Pollen Services & Research
Pollen Forecast – find out which pollen and fungal spore types are airborne this week. Read all about pollen and fungal spore allergens, visit our hay fever FAQs and make use of our pollen calendars.
We also produce detailed pollen forecasts for the media, weather providers, apps, pharmaceutical companies etc. In association with the UK’s Met Office, who run the UK’s pollen monitoring network and provide a daily pollen forecast on their weather pages.
Analysis of pollen in honey – for quality assurance, the pollen content of honey is checked for floristic content and country of origin. We require a small sample of 30g for testing and have a turnaround time of up to seven working days or a fast track of 2 working days.
Please contact Dr Beverley Adams-Groom via email for further details on any of the above.
Research is currently focussed on the detection of pollen and spores using molecular techniques under the PollerGen collaboration supported by NERC. This work has already demonstrated when different grass pollen types are airborne and the contribution each type is making to the grass pollen season. There are many different grass pollen species in the UK, all with extremely similar pollen grains that are very difficult to distinguish using the standard detection technique of microscopy, so this work is really enhancing our understanding of grass pollen allergy.
We are also using DNA analysis to learn more about different Alternaria fungal spore species in the air and different oak pollen species too. Find out more: Apangu et al. (2022) and Grundström et al. (2019). Other work on modelling Alternaria spore dispersal has shown that the amount of local cereal and oilseed rape crops, which provide host to these fungi, has a significant impact on the local spore concentrations.
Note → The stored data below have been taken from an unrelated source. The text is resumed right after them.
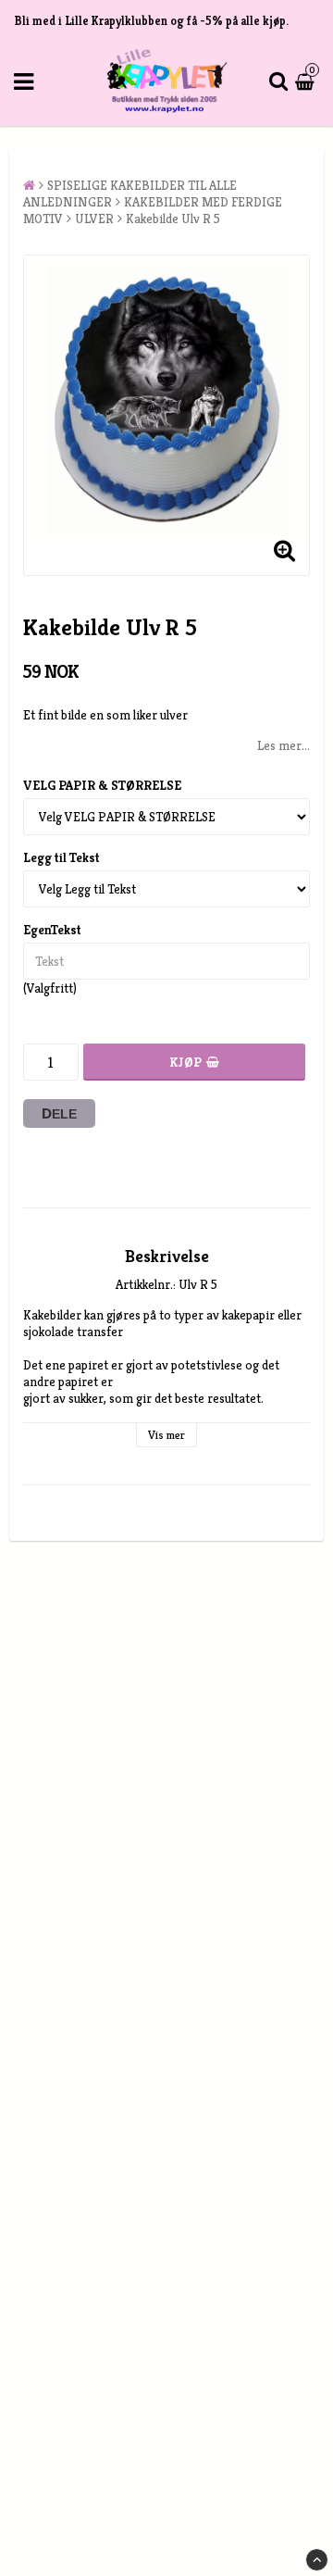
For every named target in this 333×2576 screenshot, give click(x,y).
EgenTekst (52, 929)
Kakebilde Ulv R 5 (173, 218)
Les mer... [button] (283, 745)
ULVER (94, 218)
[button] (307, 81)
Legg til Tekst (61, 857)
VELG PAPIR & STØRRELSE (102, 785)
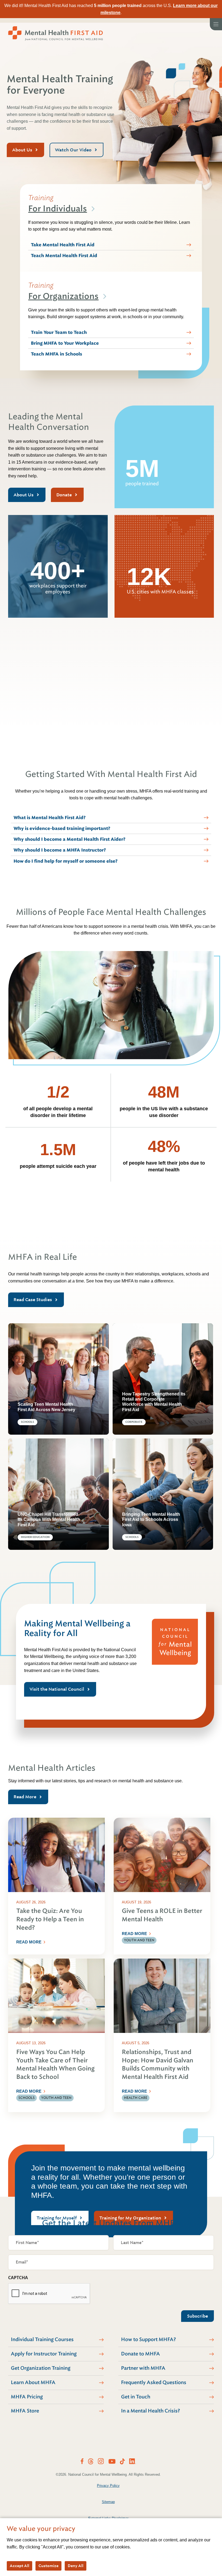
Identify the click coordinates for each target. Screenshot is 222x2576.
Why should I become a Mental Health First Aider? (69, 839)
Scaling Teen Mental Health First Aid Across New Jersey (46, 1407)
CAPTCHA (18, 2278)
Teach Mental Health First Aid (64, 255)
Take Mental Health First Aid (62, 244)
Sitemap (108, 2502)
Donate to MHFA (140, 2354)
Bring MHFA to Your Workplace (65, 343)
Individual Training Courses (42, 2339)
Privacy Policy (108, 2486)
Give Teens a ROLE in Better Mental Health (162, 1915)
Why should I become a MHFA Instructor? (60, 850)
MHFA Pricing (27, 2397)
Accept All (19, 2565)
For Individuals (57, 209)
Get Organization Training (40, 2368)
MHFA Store (25, 2411)
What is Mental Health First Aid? (50, 817)
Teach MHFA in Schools (56, 354)
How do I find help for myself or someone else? (65, 861)
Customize (48, 2565)
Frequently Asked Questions (153, 2382)
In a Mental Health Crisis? (150, 2411)
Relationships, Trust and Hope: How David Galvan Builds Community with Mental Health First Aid (157, 2064)
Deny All (75, 2565)
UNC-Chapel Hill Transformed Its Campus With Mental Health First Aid (49, 1519)
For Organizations (63, 296)
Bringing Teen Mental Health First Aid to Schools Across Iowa (151, 1519)
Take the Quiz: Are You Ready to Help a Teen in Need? (50, 1919)
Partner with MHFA (143, 2368)
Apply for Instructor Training (44, 2354)
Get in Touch (135, 2397)
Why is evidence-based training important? (62, 828)
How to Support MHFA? (148, 2339)
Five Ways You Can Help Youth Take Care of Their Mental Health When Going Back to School (55, 2064)
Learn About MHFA (33, 2382)
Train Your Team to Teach (59, 332)
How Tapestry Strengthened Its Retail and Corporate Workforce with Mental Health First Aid (153, 1402)
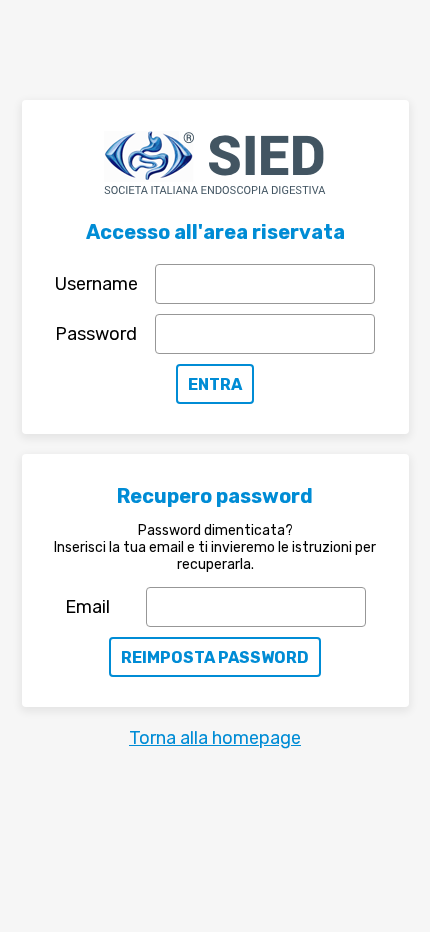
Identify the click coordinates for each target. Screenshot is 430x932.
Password (96, 334)
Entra (215, 384)
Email (87, 607)
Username (96, 284)
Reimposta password (215, 657)
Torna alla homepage (215, 738)
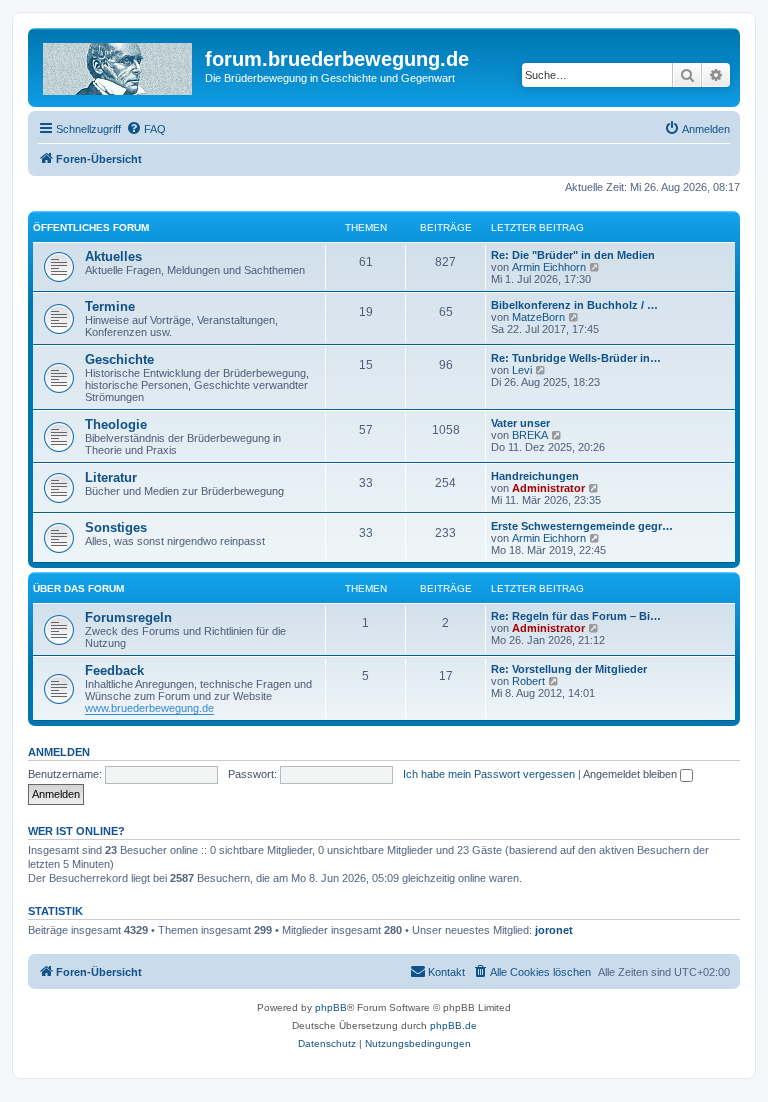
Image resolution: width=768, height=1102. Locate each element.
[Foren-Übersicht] (119, 65)
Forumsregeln (128, 617)
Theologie (116, 424)
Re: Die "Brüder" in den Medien (573, 255)
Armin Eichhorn (549, 267)
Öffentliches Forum (91, 227)
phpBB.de (453, 1025)
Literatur (111, 477)
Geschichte (119, 359)
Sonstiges (116, 527)
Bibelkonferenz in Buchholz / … (574, 305)
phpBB (331, 1007)
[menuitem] (146, 129)
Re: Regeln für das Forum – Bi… (576, 616)
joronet (554, 930)
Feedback (114, 670)
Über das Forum (78, 588)
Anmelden (59, 752)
The effects of climate change on the UK pollen seasons has recently been studied. Read: Adams-Groom et al. (2022). We found that the important birch tree pollen season is getting more severe, oak and grass pollen seasons are getting earlier and that grass pollen seasons are not getting more severe, as may have been suspected. All these pollen season trends are in line with research from nearby European countries. Increasing Spring and Summer temperatures were found to be driving these trends, as well as some changes in land-use, such as increasing woodland and urbanisation reducing grassland area.
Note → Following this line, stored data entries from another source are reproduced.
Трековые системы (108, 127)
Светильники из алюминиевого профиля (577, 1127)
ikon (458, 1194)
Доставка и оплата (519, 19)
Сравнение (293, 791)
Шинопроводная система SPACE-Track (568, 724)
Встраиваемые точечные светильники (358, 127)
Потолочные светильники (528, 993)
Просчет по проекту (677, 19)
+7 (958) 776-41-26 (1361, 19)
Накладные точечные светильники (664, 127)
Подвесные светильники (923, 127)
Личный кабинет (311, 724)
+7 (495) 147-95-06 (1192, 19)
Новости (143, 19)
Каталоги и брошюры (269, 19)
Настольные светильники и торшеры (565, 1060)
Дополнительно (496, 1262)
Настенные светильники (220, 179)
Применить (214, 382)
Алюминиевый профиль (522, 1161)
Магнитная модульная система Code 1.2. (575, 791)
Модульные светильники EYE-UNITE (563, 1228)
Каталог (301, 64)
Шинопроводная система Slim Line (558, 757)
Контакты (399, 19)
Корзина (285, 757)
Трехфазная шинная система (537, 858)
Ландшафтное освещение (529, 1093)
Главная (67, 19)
We recently researched and produced a set of regional pollen calendars for the main pollen allergens, to complement the general UK calendar already available.
Research funding has been provided by UK Research Councils (BBSRC & NERC), the University itself and European Union funding, such as Marie Curie and COST action grants.
We have been producing pollen forecasts at the University of Worcester since 1995 and has, and continues to be, a leader in the UK for the discipline. Over the years we have studied pollen and fungal spore dispersal, fungal crop pathogen detection, plant responses to pathogens, hay fever treatment efficacy, pollen levels in soil, pollen in a forensic context, allergenic plant flowering phenology and new techniques in the detection of bioaerosols.
Our work underpinned two Impact Case Studies used in the University’s Research Excellence Framework 2014 submission in Biological Sciences. These REF2014 case studies have contributed to improving the quality of life for hay fever sufferers and improving crop protection against plant diseases. Staff will also be contributing to the REF2021. We have translated our high-level research into practice, through advising governmental boards and of course the daily pollen forecasts.
Staff contribute to the University of Worcester’s undergraduate and masters taught courses as well as directing the studies of doctorate students. Our undergraduate and postgraduate opportunities enable our students and researchers to explore real world biological problems in society. We use modern technology to carry out world-leading research and deliver quality teaching on our degree courses.